Single by Tim McGraw

from the EP Poet's Resumé
- Released: January 22, 2024
- Genre: Country
- Length: 3:12
- Label: Big Machine
- Songwriters: Marc Beeson; Aaron Eshuis; Tony Lane;
- Producers: Byron Gallimore; Tim McGraw;

Tim McGraw singles chronology
| "Standing Room Only" (2023) | "One Bad Habit" (2024) | "Paper Umbrellas" (2025) |

= One Bad Habit (song) =

"One Bad Habit" is a song by American country music singer Tim McGraw, written by Marc Beeson, Aaron Eshuis, and Tony Lane.
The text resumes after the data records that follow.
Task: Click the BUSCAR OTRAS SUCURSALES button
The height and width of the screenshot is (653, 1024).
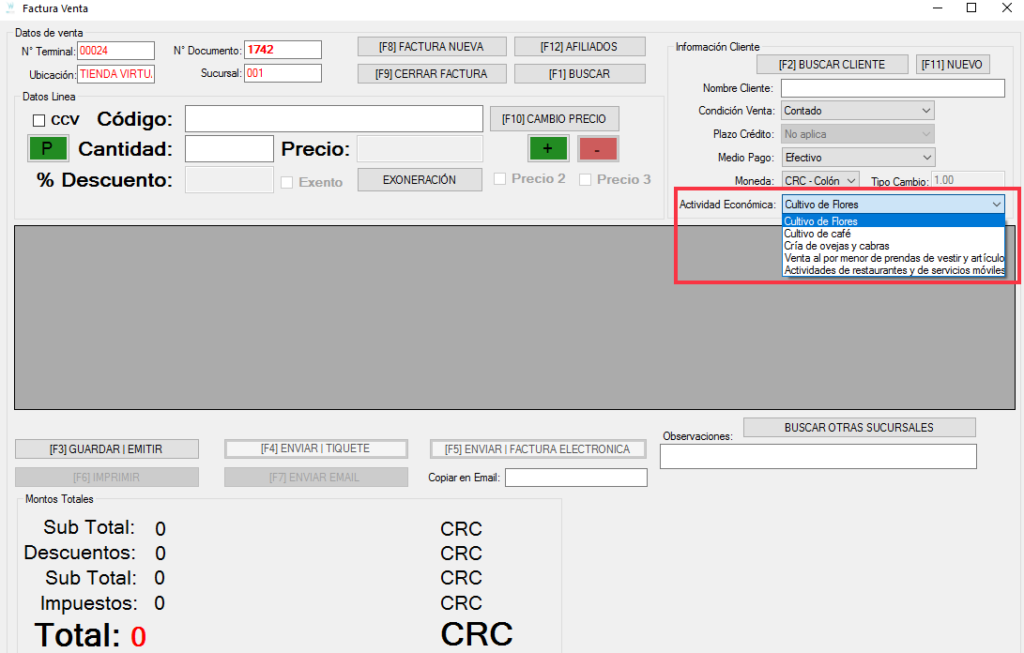Action: [x=858, y=427]
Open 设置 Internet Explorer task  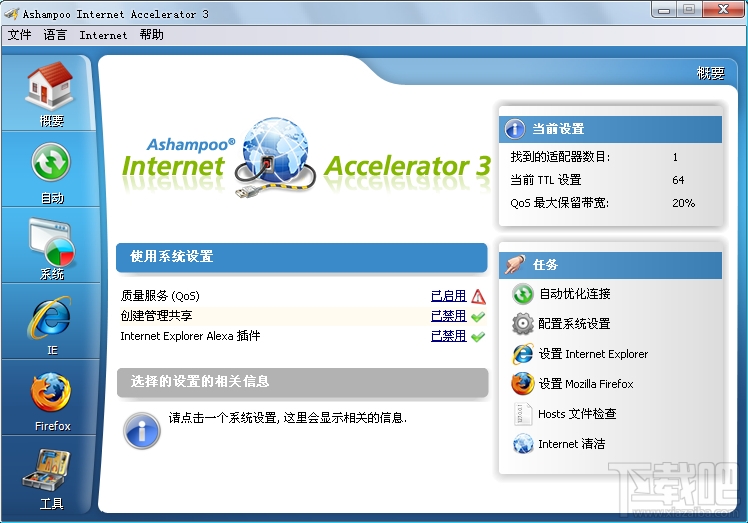pyautogui.click(x=593, y=354)
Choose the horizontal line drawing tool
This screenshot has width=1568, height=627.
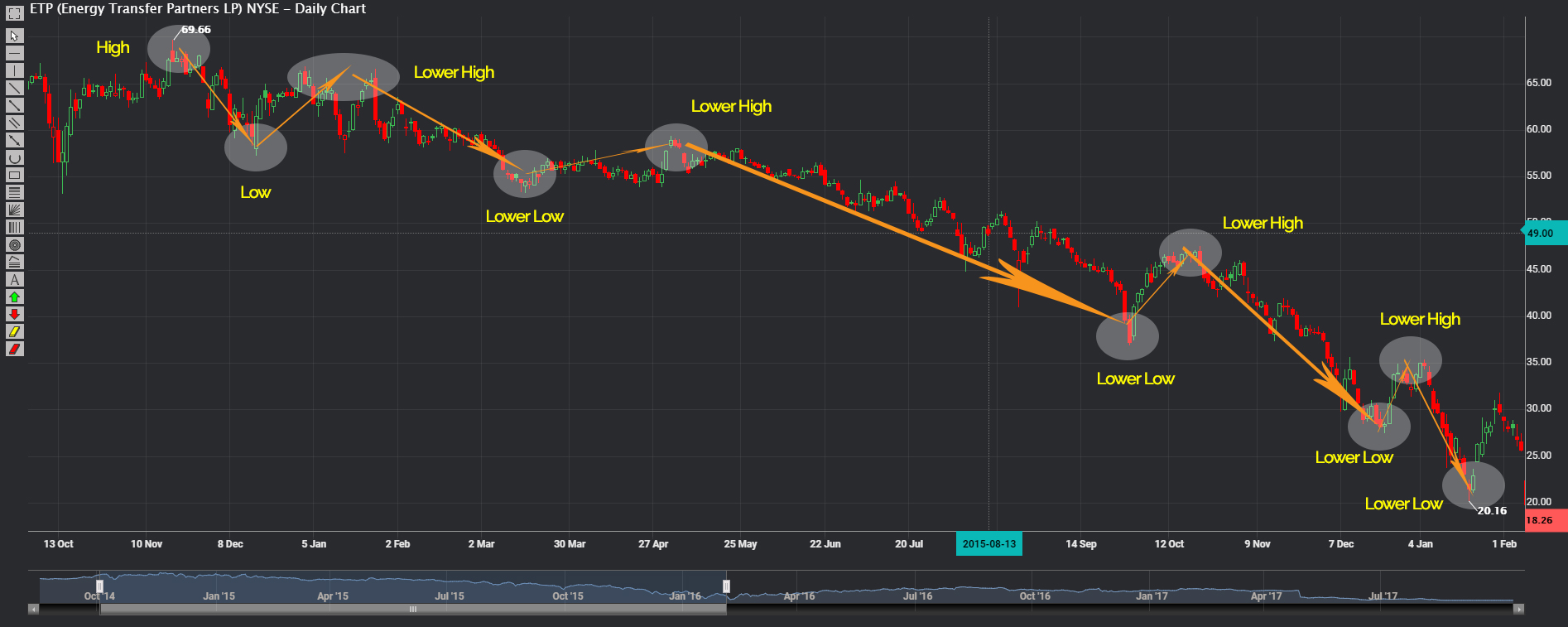click(x=14, y=53)
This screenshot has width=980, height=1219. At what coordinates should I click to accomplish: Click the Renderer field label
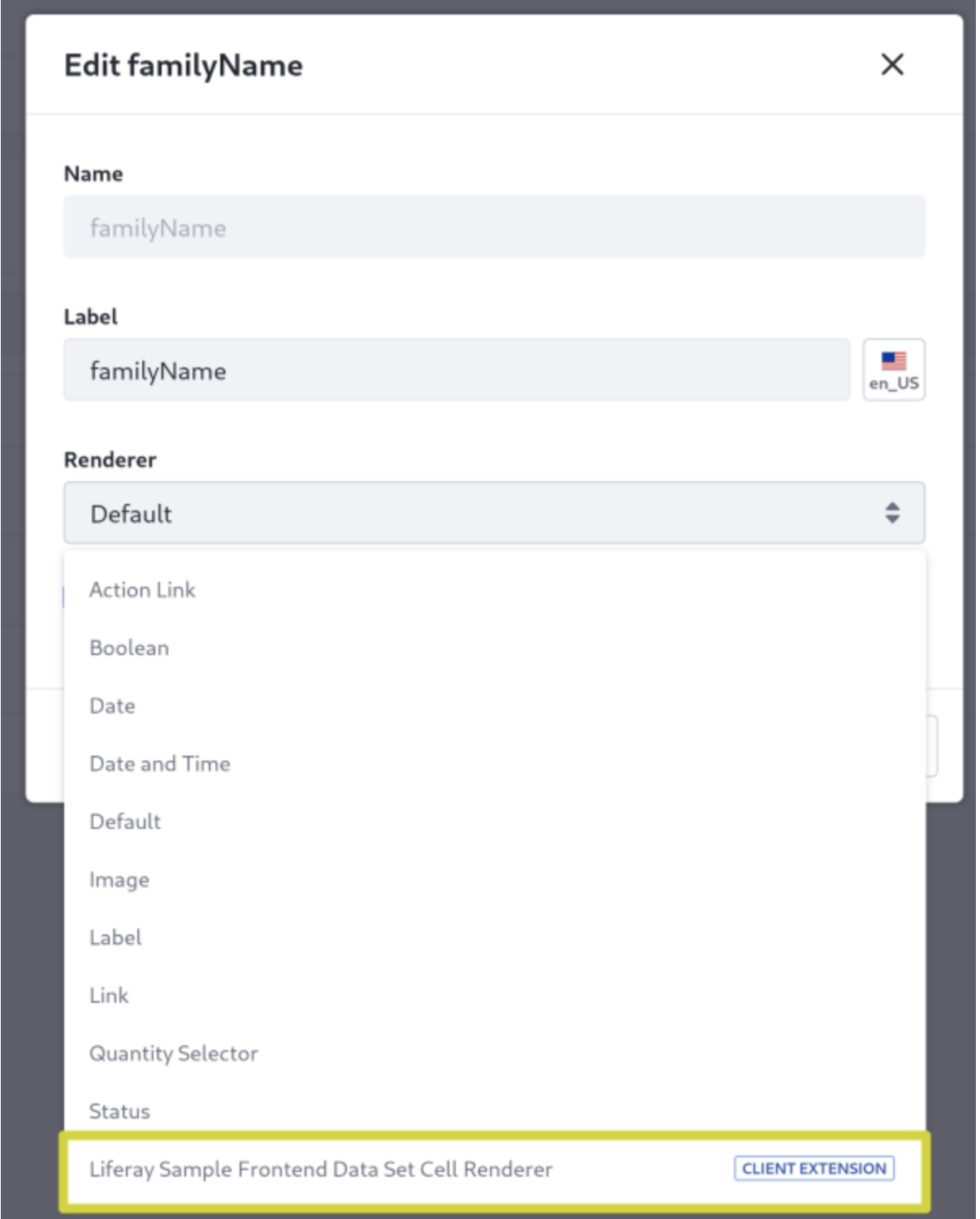111,460
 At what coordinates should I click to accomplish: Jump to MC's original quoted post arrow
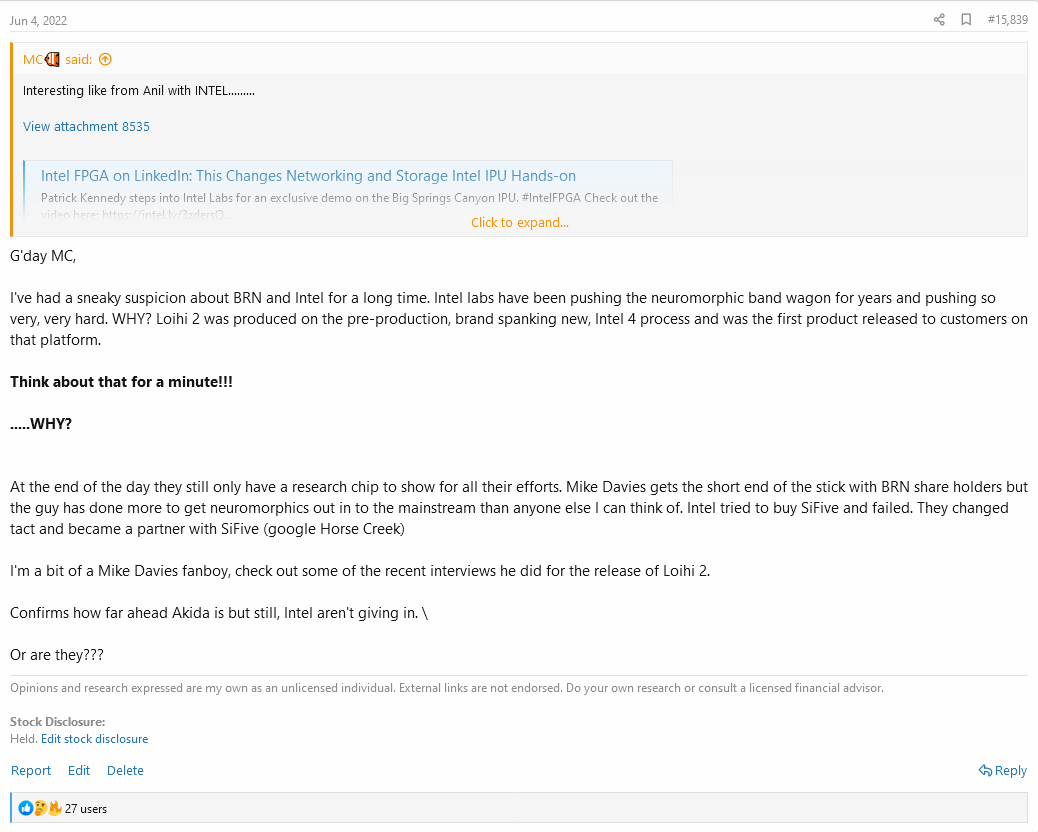pos(105,60)
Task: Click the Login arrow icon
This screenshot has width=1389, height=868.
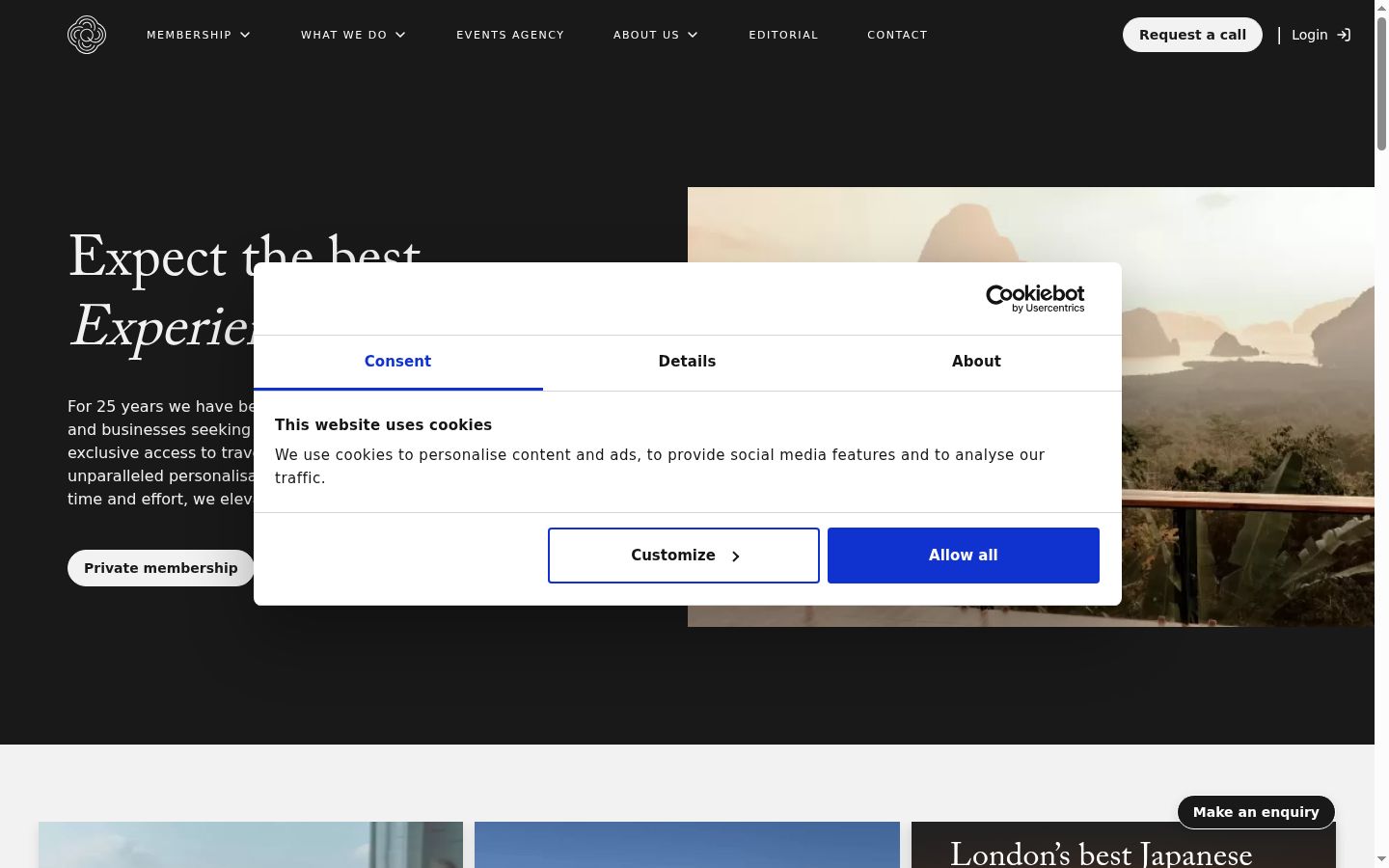Action: pos(1344,35)
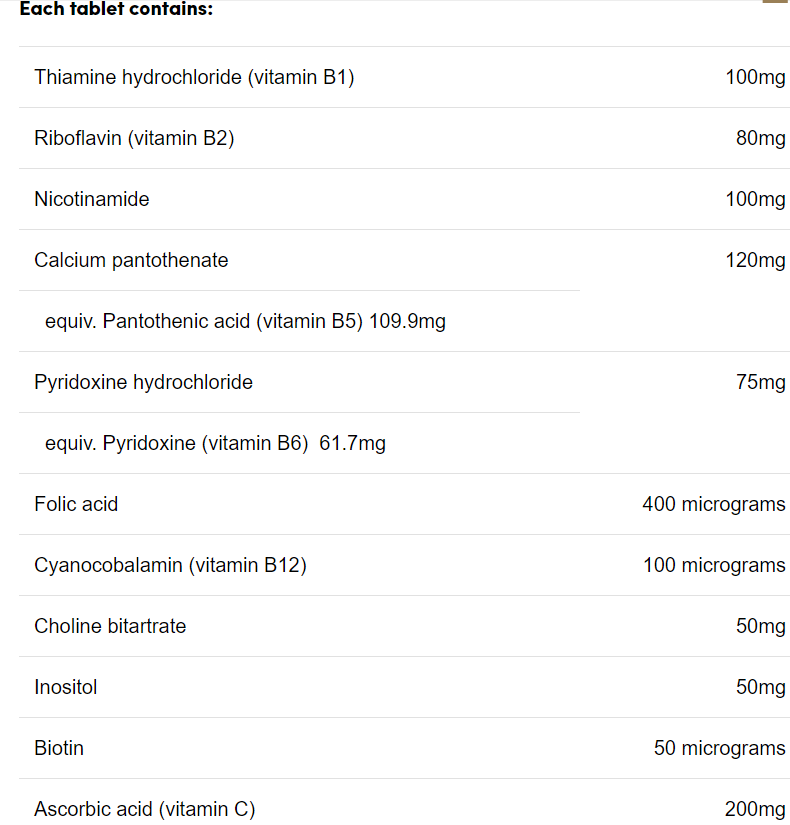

It was released on January 22, 2024, as the lead single from his 2023 EP Poet's Resumé.

==History and content==
McGraw released an extended play titled Poet's Resumé in late 2023, on which "One Bad Habit" and five other songs were included.

In an interview with radio host Lon Helton, McGraw said that he and his touring band came up with a "groove" that he liked, as they recorded the song at a faster tempo than its demo. He also talked about the song's theme of "bad habits" between a husband and wife.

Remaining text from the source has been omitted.